Тиша кивнула. Лицо у нее было серьезным и напряженным. В прорехе красного платья белел ее гладкий живот.

— Да, Рашед, — сказала она. — Если мы убьем друзей охотницы, а потом и ее саму, — уведешь ты нас из этого города? Будет у нас в другом месте новый дом?

Лицо Рашеда смягчилось, и он наклонился к миниатюрной женщине:

— Конечно. После всего, что произошло, мы не можем оставаться в Миишке.

— Их надо ловить поодиночке, — вставил Крысеныш. — Меньше шансов, что кто-нибудь нас заметит.

— Вот славно! — почти счастливо вздохнула Тиша. — Я возьму на себя кузнеца. Нет-нет, Эдван, не беспокойся. Он живет один-одинешенек. Я его убаюкаю сладкой песней, и он даже не поймет, что происходит.

— Тогда я займусь полуэльфом, — с мрачной решимостью заявил Крысеныш. — Его можно будет приманить с помощью собаки. Что до самой собаки, то для нее, пожалуй, я приготовлю какое-нибудь смертельное оружие, особенно мерзкое. — Он зловеще ухмыльнулся. — Скажем, арбалет или топор.

— Вы уверены, что справитесь? — спросил Рашед. — Они, конечно, обыкновенные смертные, но все же ничего не делайте, пока не убедитесь, что каждый из них остался в одиночестве.

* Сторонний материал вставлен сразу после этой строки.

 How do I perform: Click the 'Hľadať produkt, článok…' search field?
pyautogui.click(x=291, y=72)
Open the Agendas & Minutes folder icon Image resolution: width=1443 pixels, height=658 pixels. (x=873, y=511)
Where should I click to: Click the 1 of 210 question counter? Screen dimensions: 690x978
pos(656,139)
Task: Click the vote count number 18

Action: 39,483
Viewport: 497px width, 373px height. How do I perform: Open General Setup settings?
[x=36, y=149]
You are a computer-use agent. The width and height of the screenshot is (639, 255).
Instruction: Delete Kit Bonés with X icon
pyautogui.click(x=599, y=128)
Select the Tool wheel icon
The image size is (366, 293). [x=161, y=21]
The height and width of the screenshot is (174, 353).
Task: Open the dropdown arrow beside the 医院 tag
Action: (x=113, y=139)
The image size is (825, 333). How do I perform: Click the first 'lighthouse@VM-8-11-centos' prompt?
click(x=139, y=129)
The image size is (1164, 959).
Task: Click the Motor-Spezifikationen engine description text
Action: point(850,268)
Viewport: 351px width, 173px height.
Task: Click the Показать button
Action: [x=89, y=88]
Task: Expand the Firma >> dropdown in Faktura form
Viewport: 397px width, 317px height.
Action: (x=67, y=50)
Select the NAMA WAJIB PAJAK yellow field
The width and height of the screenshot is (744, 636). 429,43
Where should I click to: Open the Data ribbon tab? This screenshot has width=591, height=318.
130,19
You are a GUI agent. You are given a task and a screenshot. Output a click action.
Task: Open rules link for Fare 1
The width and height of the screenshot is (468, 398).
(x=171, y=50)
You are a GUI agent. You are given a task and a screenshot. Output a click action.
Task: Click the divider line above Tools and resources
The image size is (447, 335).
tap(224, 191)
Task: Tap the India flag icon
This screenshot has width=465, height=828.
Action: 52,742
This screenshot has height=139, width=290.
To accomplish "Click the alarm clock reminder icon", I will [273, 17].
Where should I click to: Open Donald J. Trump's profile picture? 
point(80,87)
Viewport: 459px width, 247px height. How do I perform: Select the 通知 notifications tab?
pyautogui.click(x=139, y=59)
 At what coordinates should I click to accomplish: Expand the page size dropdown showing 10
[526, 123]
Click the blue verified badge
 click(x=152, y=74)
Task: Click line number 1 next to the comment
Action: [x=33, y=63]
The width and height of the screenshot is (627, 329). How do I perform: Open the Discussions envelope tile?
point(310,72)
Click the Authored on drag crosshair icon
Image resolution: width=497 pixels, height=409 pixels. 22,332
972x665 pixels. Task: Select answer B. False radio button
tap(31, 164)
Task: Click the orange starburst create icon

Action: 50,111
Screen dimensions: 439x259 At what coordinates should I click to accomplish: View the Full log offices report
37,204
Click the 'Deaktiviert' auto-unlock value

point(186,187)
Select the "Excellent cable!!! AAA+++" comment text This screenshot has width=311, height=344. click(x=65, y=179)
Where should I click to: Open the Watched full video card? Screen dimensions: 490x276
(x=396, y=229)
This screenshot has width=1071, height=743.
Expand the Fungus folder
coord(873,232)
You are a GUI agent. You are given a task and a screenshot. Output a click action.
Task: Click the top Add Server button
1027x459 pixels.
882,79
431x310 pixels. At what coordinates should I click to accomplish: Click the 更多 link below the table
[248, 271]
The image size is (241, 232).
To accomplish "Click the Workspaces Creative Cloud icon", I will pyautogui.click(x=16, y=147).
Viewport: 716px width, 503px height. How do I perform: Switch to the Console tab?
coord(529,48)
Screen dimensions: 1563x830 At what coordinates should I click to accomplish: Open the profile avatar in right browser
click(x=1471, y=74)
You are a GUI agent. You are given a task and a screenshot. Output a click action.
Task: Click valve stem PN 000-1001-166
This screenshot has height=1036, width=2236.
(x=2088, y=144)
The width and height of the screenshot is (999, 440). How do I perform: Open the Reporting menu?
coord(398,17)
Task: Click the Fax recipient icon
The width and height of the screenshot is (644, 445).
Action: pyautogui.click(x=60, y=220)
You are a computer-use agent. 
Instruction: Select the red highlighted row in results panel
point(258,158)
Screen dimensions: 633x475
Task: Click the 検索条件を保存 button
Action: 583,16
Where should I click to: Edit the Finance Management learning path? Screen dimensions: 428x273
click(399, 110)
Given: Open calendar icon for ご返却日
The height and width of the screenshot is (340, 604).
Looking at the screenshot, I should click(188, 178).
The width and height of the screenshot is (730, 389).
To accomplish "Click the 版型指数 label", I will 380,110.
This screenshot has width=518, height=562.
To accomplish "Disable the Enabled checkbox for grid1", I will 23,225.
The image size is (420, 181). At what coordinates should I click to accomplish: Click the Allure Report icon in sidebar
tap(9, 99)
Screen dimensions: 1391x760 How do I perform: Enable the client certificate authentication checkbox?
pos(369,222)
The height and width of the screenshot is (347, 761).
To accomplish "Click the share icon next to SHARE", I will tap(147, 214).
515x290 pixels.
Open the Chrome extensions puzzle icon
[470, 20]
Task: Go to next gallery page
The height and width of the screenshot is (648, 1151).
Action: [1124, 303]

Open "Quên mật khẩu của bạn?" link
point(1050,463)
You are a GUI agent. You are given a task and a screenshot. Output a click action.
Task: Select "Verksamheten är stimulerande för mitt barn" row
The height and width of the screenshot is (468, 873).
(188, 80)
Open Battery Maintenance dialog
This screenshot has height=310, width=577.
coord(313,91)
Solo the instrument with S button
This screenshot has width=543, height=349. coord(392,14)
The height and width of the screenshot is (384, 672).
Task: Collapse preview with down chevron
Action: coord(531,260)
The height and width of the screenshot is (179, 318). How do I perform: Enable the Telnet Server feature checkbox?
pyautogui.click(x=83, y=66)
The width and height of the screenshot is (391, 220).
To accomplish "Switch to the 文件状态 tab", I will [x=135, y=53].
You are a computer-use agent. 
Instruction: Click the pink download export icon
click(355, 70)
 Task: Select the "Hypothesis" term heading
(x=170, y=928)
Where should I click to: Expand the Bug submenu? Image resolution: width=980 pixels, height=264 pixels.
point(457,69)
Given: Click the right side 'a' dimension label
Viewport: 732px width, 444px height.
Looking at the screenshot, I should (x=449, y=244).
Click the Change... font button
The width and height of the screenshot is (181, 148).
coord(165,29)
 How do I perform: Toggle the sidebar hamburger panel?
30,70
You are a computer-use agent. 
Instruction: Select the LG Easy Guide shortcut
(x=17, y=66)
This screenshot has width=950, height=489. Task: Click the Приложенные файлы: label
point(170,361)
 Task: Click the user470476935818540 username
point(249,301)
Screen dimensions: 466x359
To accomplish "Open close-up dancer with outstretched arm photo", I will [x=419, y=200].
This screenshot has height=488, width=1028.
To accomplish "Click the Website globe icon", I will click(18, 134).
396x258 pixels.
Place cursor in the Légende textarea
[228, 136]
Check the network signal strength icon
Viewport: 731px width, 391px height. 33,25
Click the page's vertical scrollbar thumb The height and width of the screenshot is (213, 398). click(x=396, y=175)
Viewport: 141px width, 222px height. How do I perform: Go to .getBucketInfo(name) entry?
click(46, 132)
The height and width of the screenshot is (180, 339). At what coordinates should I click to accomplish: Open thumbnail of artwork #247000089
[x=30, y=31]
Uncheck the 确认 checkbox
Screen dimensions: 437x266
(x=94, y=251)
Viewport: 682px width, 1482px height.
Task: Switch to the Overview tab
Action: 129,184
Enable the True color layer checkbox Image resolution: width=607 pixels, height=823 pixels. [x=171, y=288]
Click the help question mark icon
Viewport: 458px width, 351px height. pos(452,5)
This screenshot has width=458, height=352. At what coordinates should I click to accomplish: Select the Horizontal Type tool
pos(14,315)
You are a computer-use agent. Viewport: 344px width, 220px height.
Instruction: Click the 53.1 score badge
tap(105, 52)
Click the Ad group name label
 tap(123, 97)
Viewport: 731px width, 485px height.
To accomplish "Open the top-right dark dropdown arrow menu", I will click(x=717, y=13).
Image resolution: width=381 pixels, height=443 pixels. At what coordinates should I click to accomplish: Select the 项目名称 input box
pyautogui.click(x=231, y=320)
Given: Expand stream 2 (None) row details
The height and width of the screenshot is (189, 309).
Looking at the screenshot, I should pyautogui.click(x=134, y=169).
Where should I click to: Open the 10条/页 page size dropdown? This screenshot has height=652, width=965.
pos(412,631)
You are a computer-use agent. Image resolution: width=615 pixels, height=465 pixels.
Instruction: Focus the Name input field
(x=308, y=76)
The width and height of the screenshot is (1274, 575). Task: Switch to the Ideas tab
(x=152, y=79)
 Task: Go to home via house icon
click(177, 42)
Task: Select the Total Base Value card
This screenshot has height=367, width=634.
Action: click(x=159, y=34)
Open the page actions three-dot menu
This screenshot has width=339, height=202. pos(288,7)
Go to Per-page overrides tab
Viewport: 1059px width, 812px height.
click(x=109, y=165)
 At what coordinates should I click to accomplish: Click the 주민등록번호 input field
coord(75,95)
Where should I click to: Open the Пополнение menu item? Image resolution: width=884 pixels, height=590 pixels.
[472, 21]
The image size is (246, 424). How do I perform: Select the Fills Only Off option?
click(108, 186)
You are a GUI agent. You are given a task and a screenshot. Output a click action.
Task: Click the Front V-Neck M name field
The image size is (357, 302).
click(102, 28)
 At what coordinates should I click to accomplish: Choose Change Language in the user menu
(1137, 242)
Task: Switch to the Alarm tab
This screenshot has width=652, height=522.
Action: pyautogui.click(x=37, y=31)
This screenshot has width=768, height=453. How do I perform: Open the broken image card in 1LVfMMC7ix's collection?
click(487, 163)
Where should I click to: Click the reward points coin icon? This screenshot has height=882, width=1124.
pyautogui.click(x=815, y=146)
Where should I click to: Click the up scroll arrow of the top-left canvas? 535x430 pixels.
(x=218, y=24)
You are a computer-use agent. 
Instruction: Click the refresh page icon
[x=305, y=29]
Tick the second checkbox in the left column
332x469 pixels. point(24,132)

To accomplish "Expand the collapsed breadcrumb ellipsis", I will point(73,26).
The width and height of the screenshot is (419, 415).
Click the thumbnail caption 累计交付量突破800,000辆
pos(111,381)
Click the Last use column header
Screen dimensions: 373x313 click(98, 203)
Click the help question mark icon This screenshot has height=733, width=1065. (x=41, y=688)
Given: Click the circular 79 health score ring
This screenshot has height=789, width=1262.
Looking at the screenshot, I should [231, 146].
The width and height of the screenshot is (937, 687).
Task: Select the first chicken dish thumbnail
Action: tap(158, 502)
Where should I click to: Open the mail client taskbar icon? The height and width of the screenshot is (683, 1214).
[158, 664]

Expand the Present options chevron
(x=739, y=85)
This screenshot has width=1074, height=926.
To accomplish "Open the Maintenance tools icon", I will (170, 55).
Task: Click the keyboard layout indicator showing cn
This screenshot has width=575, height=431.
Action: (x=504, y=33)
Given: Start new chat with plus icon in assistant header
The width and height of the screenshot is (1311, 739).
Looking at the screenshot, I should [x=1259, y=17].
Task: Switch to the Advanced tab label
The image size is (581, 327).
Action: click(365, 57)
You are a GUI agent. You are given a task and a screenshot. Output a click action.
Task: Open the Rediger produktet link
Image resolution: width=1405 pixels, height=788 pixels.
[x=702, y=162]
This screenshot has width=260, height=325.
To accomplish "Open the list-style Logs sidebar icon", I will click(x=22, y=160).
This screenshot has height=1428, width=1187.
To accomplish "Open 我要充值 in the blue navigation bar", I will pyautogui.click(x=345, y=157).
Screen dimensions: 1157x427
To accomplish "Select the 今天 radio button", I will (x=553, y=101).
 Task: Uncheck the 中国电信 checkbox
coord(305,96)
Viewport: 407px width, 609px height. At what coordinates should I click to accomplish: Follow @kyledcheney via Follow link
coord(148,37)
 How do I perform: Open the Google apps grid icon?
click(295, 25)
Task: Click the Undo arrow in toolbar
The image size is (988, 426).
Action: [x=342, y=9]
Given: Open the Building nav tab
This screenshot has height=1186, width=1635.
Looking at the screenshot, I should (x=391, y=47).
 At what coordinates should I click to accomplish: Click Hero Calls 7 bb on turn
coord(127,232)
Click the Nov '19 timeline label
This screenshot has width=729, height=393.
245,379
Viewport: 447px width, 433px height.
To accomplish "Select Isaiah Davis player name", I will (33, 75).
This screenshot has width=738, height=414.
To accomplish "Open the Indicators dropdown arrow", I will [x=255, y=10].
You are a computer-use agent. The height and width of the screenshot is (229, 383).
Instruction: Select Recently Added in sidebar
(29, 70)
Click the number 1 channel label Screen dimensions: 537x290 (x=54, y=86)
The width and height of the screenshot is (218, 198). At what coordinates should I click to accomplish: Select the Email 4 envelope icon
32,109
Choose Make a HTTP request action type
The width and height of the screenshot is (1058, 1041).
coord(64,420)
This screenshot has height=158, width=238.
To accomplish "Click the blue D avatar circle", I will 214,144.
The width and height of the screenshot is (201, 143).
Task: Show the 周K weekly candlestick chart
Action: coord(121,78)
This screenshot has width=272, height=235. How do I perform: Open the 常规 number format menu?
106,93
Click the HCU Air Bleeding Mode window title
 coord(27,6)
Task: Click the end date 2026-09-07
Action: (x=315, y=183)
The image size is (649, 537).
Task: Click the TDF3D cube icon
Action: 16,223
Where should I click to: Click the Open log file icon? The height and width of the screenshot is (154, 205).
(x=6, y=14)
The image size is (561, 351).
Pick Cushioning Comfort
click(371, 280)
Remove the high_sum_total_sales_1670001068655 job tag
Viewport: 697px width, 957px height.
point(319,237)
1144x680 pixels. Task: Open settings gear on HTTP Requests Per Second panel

— Ах, да не волнуйся же ты понапрасну, — отвечала Тиша. — Я-то знаю, как управиться со смертными.

Вот уж сущая правда, мельком подумал Крысеныш… и с бессмертными тоже.

Рашед явно жаждал добраться до охотницы этой же ночью, но Крысеныш видел, что и этот план пришелся ему по вкусу.

— Что ж, решено, — наконец сказал великан вполголоса, обращаясь не столько к окружающим, сколько к самому себе. — Сегодня умрут ее друзья, а завтра мы выследим и уничтожим ее саму, и тогда уж будем вольны идти куда глаза глядят.

Во все время разговора Эдван молчал, но от него веяло таким ледяным холодом, что даже нечувствительный к холоду Крысеныш зябко поежился.